Com a faca e o queijo

 

Nas democracias, o governo faz e a imprensa critica.
O governo brasileiro quer fazer e ele mesmo se auto-avaliar

A anunciada criação de um Ministério da Comunicação Social e de uma rede nacional de televisão estatal dedicada a fazer propaganda do Executivo sinaliza uma visão de mundo equivocada e, potencialmente, perigosa. A iniciativa do governo Lula tem defeitos graves. O principal é subverter a ordem posta de pé pela democracia grega sobre o papel da liberdade de expressão nas sociedades abertas. O governo pretende fazer políticas e, ao mesmo tempo, se auto-elogiar através de sua imprensa estatal. Os gregos já ensinavam que não se pode colocar a faca e o queijo nas mãos dos governantes.
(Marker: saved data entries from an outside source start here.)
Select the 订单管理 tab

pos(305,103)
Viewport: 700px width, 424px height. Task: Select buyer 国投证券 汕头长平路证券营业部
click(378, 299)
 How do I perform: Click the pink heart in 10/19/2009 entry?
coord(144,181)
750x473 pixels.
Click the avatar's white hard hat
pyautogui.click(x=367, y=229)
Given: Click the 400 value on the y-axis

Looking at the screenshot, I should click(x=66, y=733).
Um governo legítimo tem o poder de fazer guerras, usinas nucleares, pontes, programas sociais, nomear ministros, definir o comércio exterior, determinar o que as escolas devem ensinar e muito mais. Perfeito. A imprensa tem total liberdade para criticá-lo. Ponto.  
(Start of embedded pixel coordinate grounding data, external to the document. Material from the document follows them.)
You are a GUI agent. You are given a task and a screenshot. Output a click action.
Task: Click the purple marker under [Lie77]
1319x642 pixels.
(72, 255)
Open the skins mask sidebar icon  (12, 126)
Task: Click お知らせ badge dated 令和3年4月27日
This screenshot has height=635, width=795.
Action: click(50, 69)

Em Atenas, no século de Péricles, o quinto antes de Cristo, esse princípio foi enunciado por diversos dos muitos sábios daquele período áureo. Ele pode ser resumido na frase: "Algumas poucas pessoas atingem o poder de fazer políticas públicas. Todos podem criticá-las". Os gregos desconheciam, por elitistas, a parte vital dessa equação: a opinião pública. Hoje em dia, nas grandes democracias, o princípio grego teria uma formulação diferente: "O governo faz, a imprensa avalia e o público julga". É cegueira acreditar que o governo possa fazer, avaliar e julgar os próprios atos. É mistificação vender a idéia de que o governo fará e o público julgará – sem os olhos e os ouvidos da imprensa.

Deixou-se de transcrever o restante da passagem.